- Fragment strony:

Przepisy

Rosół - szok

  • Stopień trudności

    Łatwy

Składniki:

Jeden  dzień  byłam gościem mojej znajomej
-  rodowitej  Belgijki,  i obserwowałam
 jak gotowała  rosół.     Byłam w szoku !
Dzisiaj zrobiłam identyczną powtórkę.
--------------------------------------------------------------


0,5  kg.  wołowiny rosołowej
-  0,5 kg. wieprzowiny z kością
              ( tu - żeberka )
-  2 udka ( lub 4 pałeczki ) z kurczaka
-  30 dkg. żołądków
-  2 kawałki wołowej kości szpikowej

  koniecznie !


-  1 duży por
-  pęczek natki pietruszki
-  2 liście selera
-  duży kawałek selera - korzenia
-  5 - 6  marchwi
-  1 duża  " stara "  cebula
-  2 kostki rosołowe - cielęce
-  10 - 12 ziarenek czarnego pieprzu
-  4 ziarenka ziela angielskiego
-  2 ząbki czosnku
-  łyżka ziarenek smaku

-  makaron




Bardzo dobry do rosołu
- i  wszelkich zup  " czystych "  jest garnek
z perforowaną wkładką.

  Również do galartów
bez kłopotliwego wyciągania  odchodzącej od kości
golonki i nóżek
- oraz blanszowania warzyw do zamrożenia.
Sprawdza się też   wkładka -  koszyczek
- taki  do smażenia frytek,  który można kupić oddzielnie.

Opis:

Poprzedniego dnia wieczorem można :

- przygotować produkty, obrać włoszczyznę - por, liście selera
i łodygi natki owinąć nitką.

- Do zrobienia:
(1) Ile kawałków wołowej kości szpikowej trzeba dodać według przepisu na rosół?
(2) Kontynuuj przepis na rosół, zaczynając zaraz po jego ostatnim zdaniu.

- Pokazany materiał:
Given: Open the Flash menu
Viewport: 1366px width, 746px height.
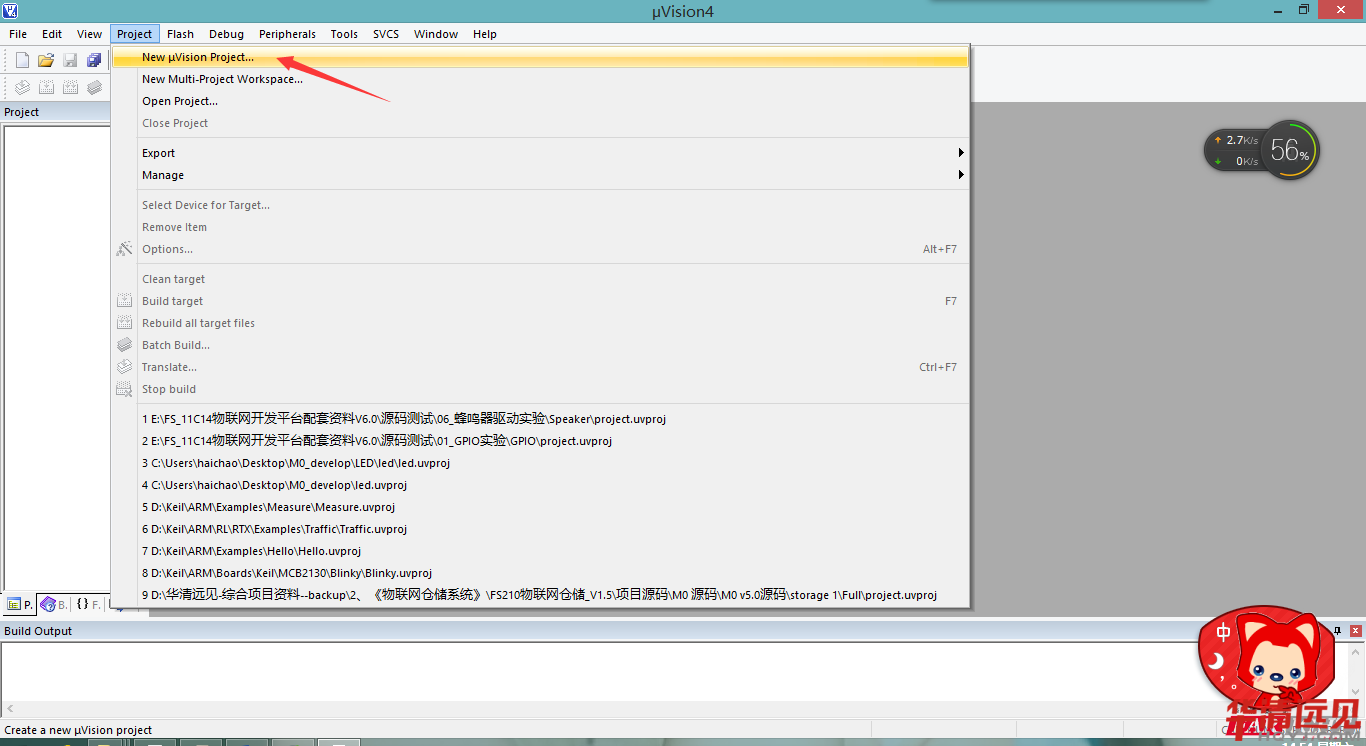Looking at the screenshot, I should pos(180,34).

==

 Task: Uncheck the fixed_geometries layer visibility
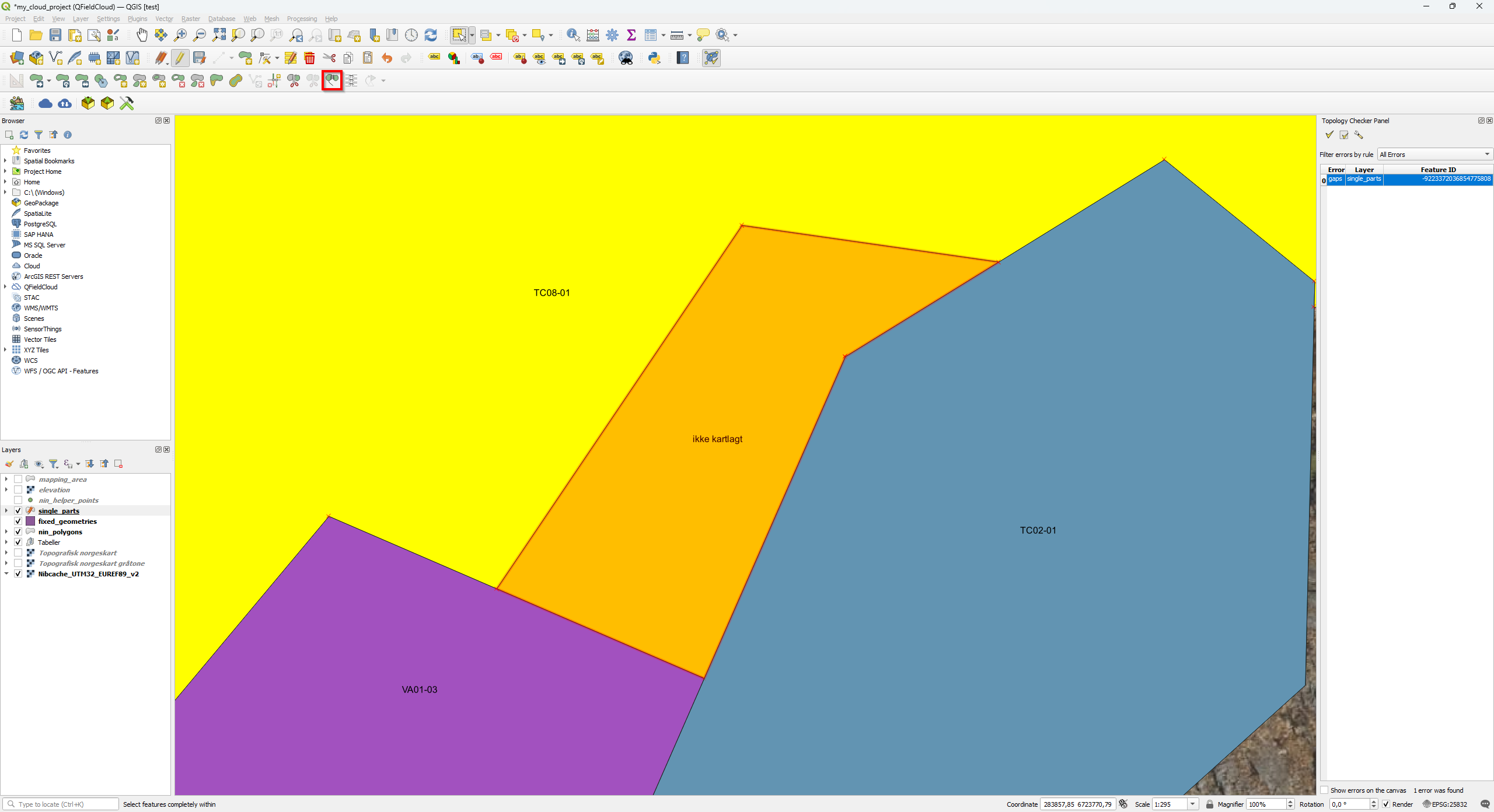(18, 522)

---

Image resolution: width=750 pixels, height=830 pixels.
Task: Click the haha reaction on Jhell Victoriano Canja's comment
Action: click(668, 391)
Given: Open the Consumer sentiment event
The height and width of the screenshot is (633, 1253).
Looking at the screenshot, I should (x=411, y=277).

- Odpowiedzi:
(1) Dwa kawałki.

(2)
2 największe liście pora sparzyć, i dokładnie zawinąć w nie kości szpikowe - owinąć nitką i zawiązać.
( by szpik nie wypłynął podczas gotowania )



Ziarenka i kawałki czosnku włożyć do sitka
( takiego jak do zaparzania herbaty )



------------------------------------------------------------------------------------------------
Nastawiamy rosół :

Mięso - bez kości szpikowej - włożyć do średniego garnka, by swobodnie sie mieściło i całkowicie było przykryte wodą.
Włączyć duży gaz,
- gdy się zagotuje, nie zmniejszać gazu
- niech się tak gotuje 1 minutę, aż przykrywka " chodzi ".


Wyłączyć gaz.
Całą zawartość garnka wylać do zlewu !

Puścić zimną wodę.
Wskazane szybkie otwarcie okna - gdyż w kuchni jest....
- przepraszam, - ale ....... po prostu - smród.
- i włożyć sitko na odpływ, żeby nie zapchać zlewu.

Mięso - cały czas pod zimną bieżącą wodą płukać
płukać, płukać... w każdym jego zakamarku.

---------------------------------------------------------------------------------
Zrobiłam zdjecie środka garnka w którym mięso zagotowałam i zlewu - ale są zbyt nie apetyczne by tu je wstawić .
Garnek musiałam szorować drucikiem .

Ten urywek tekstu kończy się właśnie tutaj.